• Page extract
▬▬▬▬▬▬
I truly believe that this time will be the time I finally find success. There are a couple things I've found especially helpful along the way:

1. Blog friends- If you are reading this, you count. Thanks for visiting my page, thanks for commenting, thanks for letting me read your blogs and for all the advice and encouragement.


 2. Green Smoothies, and other healthy food that actually tastes good ie zucchini noodles (more on these later).  If you are a newbie www.healthygirlskitchen.blogspot.com is a great place to start for good eats.

Roast and veggie egg white quiche--one of many delicious and healthy meals I've been enjoying as of late.

3. Racing- I haven't posted enough about the races I'm doing (I have a video in the works). I've set a goal to run a race a month this year. I've finished my first, and the second is coming up this Sat. The monthly is working out perfectly since right when I would normally give up I remember I have a race to train for;)



4. Stick To It mindset- In it for the long haul mentality. Nuff said.


What is working the best in your weight loss journeys?

Sunday, February 6, 2011

My Own Advice

I know how to lose weight. Most of us do. Yet for some reason I still don't listen to my own advice. Why is that? I honestly haven't been able to find an answer.

I used to work at a kiosk in the mall selling a weight loss drink made from green tea that has 50 times the antioxidants of normal green tea without the caffeine. The drink was helpful for people who had a lot to lose but not so much for that last ten lbs.
▬▬▬▬▬▬
• Records provided

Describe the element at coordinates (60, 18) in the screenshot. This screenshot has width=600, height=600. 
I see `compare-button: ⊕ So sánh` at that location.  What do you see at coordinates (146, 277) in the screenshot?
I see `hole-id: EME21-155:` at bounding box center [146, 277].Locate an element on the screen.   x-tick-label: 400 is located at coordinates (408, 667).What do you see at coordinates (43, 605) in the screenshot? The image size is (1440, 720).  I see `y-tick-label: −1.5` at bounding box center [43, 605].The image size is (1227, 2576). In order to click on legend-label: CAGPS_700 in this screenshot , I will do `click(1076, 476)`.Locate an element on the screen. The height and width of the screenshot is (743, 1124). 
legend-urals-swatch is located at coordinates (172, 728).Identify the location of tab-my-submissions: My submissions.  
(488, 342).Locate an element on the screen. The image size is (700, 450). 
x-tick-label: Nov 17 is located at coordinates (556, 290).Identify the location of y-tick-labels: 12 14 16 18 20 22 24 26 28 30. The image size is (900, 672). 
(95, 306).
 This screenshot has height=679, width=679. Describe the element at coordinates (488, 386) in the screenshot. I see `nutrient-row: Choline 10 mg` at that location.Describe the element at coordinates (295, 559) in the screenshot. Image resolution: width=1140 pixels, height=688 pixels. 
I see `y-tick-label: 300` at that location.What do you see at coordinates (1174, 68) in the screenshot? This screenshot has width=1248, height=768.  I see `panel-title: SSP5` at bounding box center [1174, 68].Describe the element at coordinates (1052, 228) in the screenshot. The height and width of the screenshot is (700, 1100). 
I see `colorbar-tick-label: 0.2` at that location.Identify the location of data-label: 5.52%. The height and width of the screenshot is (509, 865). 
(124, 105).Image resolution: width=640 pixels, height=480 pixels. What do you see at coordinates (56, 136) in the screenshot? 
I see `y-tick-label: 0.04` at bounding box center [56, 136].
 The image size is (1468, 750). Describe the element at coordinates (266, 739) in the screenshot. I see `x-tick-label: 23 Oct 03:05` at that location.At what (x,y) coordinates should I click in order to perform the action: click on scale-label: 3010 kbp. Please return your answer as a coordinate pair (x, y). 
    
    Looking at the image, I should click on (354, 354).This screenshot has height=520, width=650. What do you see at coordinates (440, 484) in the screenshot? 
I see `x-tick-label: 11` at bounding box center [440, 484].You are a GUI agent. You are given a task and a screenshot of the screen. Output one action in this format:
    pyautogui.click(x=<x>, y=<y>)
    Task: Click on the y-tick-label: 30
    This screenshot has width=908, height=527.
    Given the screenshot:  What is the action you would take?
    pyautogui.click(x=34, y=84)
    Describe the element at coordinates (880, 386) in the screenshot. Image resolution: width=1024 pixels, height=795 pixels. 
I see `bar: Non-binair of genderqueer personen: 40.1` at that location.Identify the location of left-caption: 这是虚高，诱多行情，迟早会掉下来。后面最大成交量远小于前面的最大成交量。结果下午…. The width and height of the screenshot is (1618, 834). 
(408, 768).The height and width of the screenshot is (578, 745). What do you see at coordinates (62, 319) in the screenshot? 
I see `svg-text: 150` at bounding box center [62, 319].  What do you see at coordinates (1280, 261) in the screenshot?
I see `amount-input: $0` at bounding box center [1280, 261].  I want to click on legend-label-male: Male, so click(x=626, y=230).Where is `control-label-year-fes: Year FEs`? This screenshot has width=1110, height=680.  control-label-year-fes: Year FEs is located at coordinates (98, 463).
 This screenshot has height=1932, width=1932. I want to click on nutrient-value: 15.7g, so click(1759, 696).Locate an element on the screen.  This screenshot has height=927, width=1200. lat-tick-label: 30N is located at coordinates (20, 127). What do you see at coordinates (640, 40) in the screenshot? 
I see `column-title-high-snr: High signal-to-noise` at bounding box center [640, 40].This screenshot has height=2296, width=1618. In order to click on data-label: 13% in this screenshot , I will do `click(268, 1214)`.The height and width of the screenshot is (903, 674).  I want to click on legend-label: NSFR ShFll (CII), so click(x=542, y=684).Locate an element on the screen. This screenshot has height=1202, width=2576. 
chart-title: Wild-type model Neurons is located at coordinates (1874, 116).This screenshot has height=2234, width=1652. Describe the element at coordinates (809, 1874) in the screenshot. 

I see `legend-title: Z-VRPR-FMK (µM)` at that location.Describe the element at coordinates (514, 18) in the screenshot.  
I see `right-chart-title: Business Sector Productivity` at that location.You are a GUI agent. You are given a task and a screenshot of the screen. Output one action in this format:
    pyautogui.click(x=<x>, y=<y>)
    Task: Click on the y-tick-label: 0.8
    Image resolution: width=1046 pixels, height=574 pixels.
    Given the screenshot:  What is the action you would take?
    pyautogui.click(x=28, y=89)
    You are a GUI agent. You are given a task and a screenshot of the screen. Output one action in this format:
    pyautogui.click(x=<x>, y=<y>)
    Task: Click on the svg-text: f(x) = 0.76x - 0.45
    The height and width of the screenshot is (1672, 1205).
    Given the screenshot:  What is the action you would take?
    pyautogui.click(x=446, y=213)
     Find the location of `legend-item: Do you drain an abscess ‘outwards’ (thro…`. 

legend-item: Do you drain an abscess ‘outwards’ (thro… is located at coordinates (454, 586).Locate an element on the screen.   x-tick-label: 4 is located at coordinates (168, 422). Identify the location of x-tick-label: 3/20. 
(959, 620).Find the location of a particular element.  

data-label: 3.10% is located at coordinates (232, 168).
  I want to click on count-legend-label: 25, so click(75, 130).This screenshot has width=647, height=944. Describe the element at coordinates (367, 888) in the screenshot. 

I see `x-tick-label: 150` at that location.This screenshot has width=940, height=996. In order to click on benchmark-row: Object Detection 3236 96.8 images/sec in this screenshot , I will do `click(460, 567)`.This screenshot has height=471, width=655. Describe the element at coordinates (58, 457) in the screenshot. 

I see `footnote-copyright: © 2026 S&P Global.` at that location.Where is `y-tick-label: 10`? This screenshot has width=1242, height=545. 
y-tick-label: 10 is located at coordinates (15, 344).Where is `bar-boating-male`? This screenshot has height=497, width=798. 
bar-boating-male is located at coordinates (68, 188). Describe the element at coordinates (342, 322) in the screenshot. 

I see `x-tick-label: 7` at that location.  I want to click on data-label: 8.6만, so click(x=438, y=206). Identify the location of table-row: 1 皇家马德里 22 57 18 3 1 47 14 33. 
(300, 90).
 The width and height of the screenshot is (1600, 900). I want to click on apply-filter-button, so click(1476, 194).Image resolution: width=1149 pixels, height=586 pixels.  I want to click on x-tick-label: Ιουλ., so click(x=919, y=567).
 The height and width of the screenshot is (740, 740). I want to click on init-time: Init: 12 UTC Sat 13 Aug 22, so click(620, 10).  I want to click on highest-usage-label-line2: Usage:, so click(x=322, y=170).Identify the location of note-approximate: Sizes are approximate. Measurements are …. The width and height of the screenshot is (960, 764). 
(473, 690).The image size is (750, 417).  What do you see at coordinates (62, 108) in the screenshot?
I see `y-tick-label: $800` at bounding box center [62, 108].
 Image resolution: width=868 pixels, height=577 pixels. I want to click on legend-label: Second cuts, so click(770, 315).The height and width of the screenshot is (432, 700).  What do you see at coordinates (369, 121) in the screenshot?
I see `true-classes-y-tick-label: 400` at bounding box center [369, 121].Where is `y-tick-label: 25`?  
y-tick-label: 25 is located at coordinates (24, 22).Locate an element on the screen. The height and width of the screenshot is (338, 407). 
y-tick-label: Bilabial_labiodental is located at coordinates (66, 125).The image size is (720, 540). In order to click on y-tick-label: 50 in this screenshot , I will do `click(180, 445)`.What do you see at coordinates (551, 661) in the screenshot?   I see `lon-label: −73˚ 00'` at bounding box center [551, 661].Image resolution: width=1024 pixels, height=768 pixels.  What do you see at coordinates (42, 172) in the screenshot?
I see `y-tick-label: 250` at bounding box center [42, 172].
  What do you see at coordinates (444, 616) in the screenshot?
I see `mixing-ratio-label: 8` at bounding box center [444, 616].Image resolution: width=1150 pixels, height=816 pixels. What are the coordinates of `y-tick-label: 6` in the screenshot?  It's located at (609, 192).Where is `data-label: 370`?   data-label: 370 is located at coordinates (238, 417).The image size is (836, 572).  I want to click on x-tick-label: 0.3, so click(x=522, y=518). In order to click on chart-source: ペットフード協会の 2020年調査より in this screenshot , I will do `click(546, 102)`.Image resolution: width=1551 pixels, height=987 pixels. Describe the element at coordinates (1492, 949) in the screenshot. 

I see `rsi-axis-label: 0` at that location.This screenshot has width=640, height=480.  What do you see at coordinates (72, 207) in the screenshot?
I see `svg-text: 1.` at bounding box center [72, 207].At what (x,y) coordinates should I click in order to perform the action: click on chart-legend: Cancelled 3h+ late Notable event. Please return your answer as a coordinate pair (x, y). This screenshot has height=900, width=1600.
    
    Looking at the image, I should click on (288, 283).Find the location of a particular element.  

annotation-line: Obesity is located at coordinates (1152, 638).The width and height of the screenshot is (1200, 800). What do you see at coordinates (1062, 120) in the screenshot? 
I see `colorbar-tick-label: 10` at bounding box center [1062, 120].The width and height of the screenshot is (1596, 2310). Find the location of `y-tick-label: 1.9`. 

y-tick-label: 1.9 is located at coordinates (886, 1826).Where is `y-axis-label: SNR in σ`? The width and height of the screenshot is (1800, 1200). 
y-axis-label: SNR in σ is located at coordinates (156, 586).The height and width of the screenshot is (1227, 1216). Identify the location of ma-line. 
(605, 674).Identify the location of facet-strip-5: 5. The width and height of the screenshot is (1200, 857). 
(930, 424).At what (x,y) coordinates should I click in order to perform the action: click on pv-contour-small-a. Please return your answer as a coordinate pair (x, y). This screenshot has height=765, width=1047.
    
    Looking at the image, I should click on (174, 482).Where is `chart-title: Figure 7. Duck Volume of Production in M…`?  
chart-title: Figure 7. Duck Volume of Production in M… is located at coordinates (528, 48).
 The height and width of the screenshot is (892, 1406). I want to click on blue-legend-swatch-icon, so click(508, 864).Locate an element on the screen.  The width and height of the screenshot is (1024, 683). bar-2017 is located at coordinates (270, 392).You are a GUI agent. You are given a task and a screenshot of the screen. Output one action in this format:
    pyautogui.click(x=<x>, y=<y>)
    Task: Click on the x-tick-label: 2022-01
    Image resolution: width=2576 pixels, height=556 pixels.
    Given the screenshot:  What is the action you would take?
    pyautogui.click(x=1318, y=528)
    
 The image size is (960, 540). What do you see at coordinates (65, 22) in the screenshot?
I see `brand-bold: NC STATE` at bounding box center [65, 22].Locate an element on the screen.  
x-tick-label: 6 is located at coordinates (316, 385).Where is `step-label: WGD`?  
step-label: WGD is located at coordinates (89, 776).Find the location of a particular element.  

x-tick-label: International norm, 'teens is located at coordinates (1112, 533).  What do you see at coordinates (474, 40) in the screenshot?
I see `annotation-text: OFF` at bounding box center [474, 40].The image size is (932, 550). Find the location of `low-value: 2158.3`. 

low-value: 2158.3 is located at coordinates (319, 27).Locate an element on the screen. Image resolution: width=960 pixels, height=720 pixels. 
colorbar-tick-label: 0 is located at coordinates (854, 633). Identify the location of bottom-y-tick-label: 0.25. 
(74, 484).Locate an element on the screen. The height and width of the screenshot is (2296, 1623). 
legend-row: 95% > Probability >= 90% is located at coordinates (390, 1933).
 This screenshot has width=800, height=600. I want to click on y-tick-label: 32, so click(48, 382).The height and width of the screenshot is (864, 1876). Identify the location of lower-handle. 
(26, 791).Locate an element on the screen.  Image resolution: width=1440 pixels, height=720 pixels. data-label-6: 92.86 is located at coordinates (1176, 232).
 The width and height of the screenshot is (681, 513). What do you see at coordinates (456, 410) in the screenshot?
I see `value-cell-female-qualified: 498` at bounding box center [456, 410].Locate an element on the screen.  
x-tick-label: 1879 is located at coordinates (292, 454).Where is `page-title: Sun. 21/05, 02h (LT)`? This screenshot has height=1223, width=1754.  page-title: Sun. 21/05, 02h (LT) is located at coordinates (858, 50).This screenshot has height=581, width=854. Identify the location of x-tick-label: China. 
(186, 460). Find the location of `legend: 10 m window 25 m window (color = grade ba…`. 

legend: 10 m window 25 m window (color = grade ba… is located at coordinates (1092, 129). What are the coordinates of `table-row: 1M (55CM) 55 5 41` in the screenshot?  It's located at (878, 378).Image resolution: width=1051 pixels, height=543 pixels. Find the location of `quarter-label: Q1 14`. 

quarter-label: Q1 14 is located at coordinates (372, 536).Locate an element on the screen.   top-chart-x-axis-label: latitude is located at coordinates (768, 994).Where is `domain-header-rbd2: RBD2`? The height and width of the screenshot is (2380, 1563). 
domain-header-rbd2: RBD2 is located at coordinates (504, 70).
▬▬▬▬▬▬
• Exercise prompt
According to the blog post, what racing goal has the writer set for this year?

• Response box
To run a race a month.